Global energy heavyweights to discuss 'Oil and Gas 4.0' at Adipec

Former US Secretary of State Condoleezza Rice will headline the event in Abu Dhabi

Delegates pass exhibitor's stands at the Abu Dhabi International Petroleum Exhibition & Conference (ADIPEC) in Abu Dhabi, United Arab Emirates, on Tuesday, Nov. 13, 2018. OPEC’s secretary-general, energy ministers from Saudi Arabia to Russia, CEOs at oil majors from Total SA, BP Plc and Eni SpA, and officials from Middle Eastern energy giants such as Abu Dhabi’s Adnoc have gathered to sign deals and discuss oil, gas, refining and petrochemical issues. Photographer: Christopher Pike/Bloomberg

Chief executives from BP, Total and Eni are among top-brass of the global energy landscape convening for the industry's must-attend Abu Dhabi
International Petroleum Exhibition and Conference
in the capital, which begins on Monday.

“Oil and Gas 4.0”, the theme for this year’s Adipec, will explore how upstream companies can navigate the new and challenging times facing the industry. A bearish oil market, slowing global economic growth and demand concerns, as well as a hostile narrative on hydrocarbons, have all overshadowed the industry for much of this year.

Headlining this year's event is Condoleezza Rice, former US Secretary of State in George W Bush's administration, who will address navigating the political risk – an increasingly complex challenge for the oil and gas industry and for regional national oil companies in particular. Geopolitical risks for the hydrocarbon-rich Arabian Gulf region that accounts for about a third of the proven oil reserves, have increased this year, as multiple attacks on oil tankers transiting the congested Strait of Hormuz, stoked tensions further.

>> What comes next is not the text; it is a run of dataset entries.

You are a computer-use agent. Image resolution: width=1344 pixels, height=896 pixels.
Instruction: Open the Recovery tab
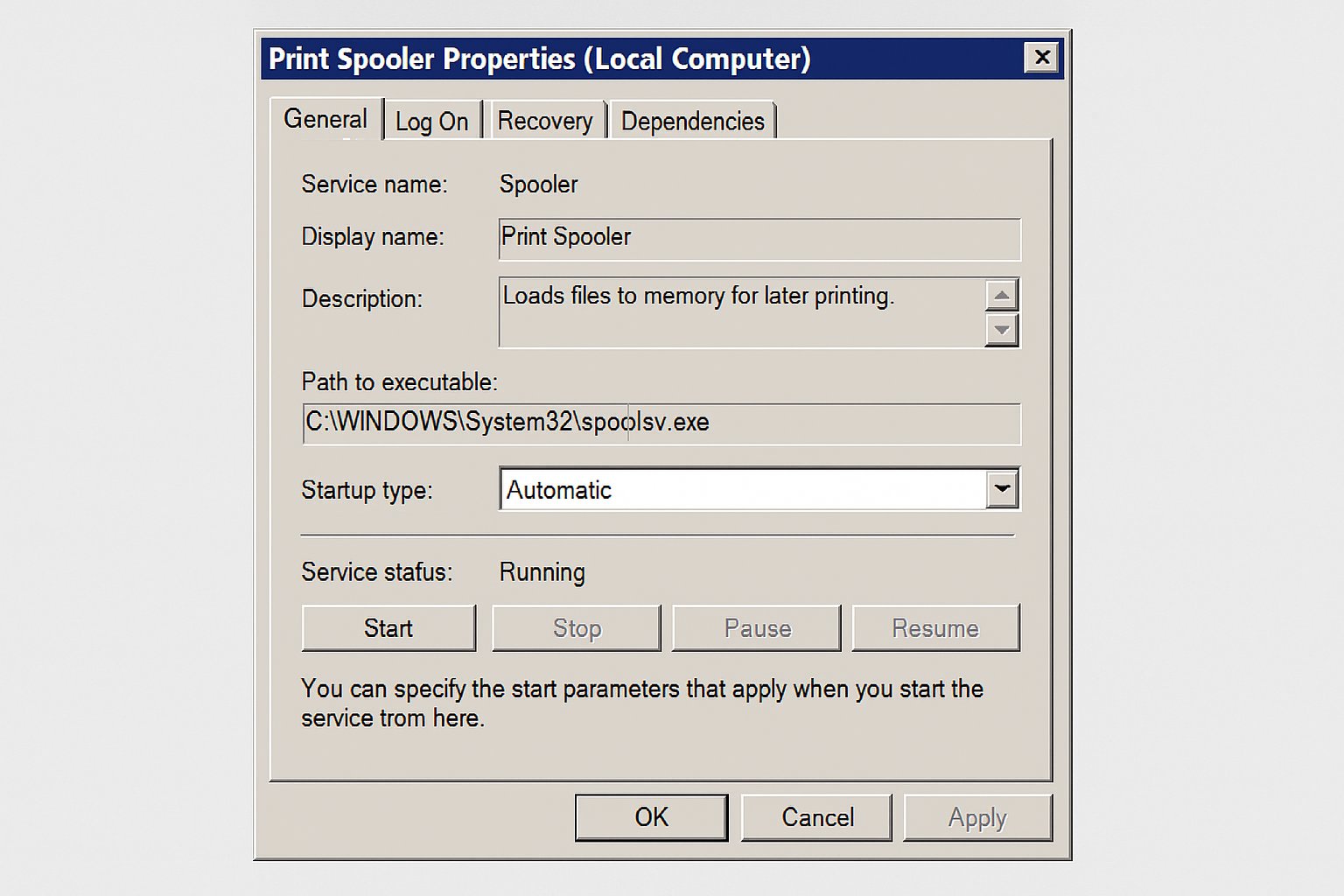click(x=546, y=120)
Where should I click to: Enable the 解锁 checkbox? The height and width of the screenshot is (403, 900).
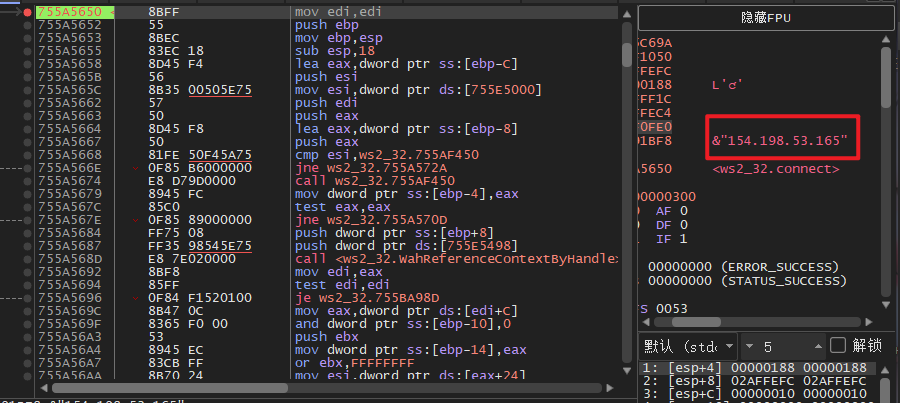839,345
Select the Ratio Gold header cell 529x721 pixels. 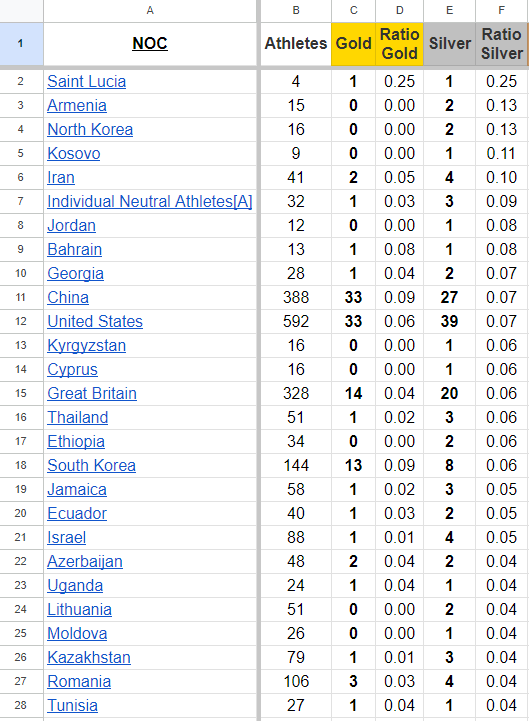(x=399, y=44)
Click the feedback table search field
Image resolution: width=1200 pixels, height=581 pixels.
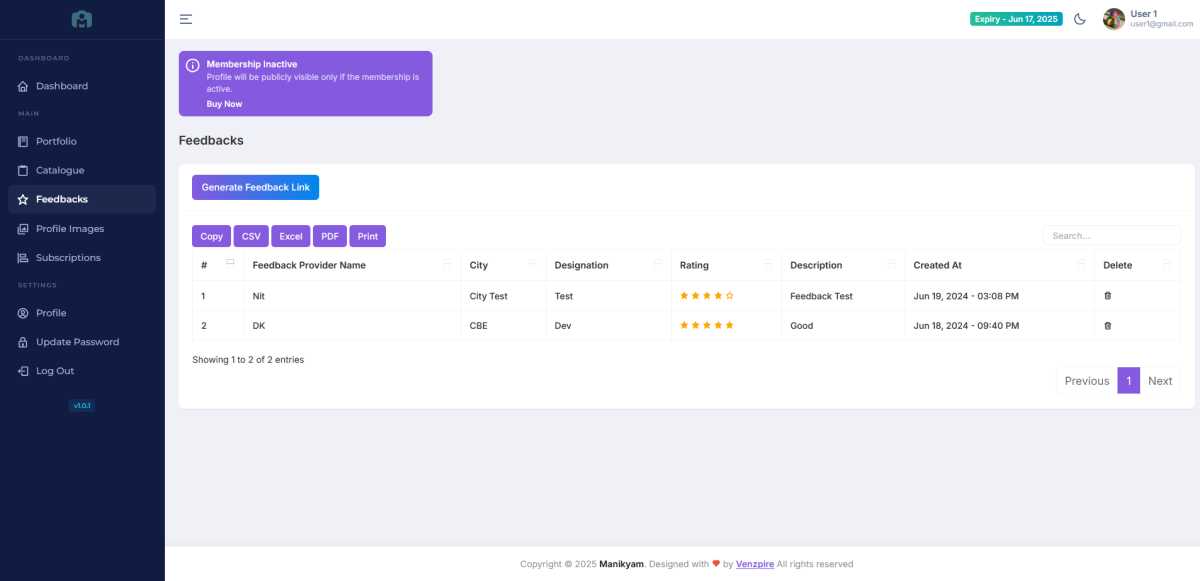coord(1111,236)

The capture of a tanker by the Iranian Revolutionary Guard Corps as well as the impounding of an Iranian vessel by the British Royal Marines, off the coast of Gibraltar, all compounded to a high geopolitical risk premium in shipping costs.

However, oil prices remain fairly subdued, weighed down by the tariff war between the US and China, that is threatening global growth and demand for oil in some of the emerging markets.

The industry also grappled with the biggest outage of oil supply in decades when multiple drone attacks on Saudi Aramco's oil facilities in the kingdom's Eastern Province, including the world's largest oil processing centre and a producing field, took nearly 5 per cent of global output offline. The attacks, which affected more than half of the world's largest oil exporter's production, were a stark reminder of how geopolitical risks still loom large.

The annual four-day event will see government representation from the US, now the world’s biggest oil producer, with day one featuring Frank Fannon, assistant secretary at the Bureau of Energy Resources with the US Department of Energy. The US is expected to hit a production level of 13 million barrels per day of crude by year-end, according to the Energy Information Administration.

Mohammed Barkindo, secretary general of Opec and Dharmendra Pradhan, India's Minister of Petroleum are also attending the event.

However, unlike previous years, Saudi Arabia will not have a ministerial representation at Adipec, as the country is busy preparing for the domestic listing of state oil giant Saudi Aramco.

Its chief executive, Amin Nasser, a regular attendee will also be missing. Aramco is expected to issue its prospectus on Saturday, after having confirmed last week plans for the IPO.

Also taking centre stage are energy ministers from oil-exporting countries such as Iraq, the UAE, and Oman. Oil importers such as India, Jordan and Morocco will address issues of affordability, access as well as sustainable use of resources. Ministers from smaller African producers such as Uganda, Kenya and Sudan will address issues of enabling access to energy.

Around 41 per cent of this year’s attendees are expected to be from the Middle East and North Africa region, with 22 per cent from Asia. Around 32.4 per cent conference delegates are from regional upstream entities, with 11.6 per cent from international oil companies.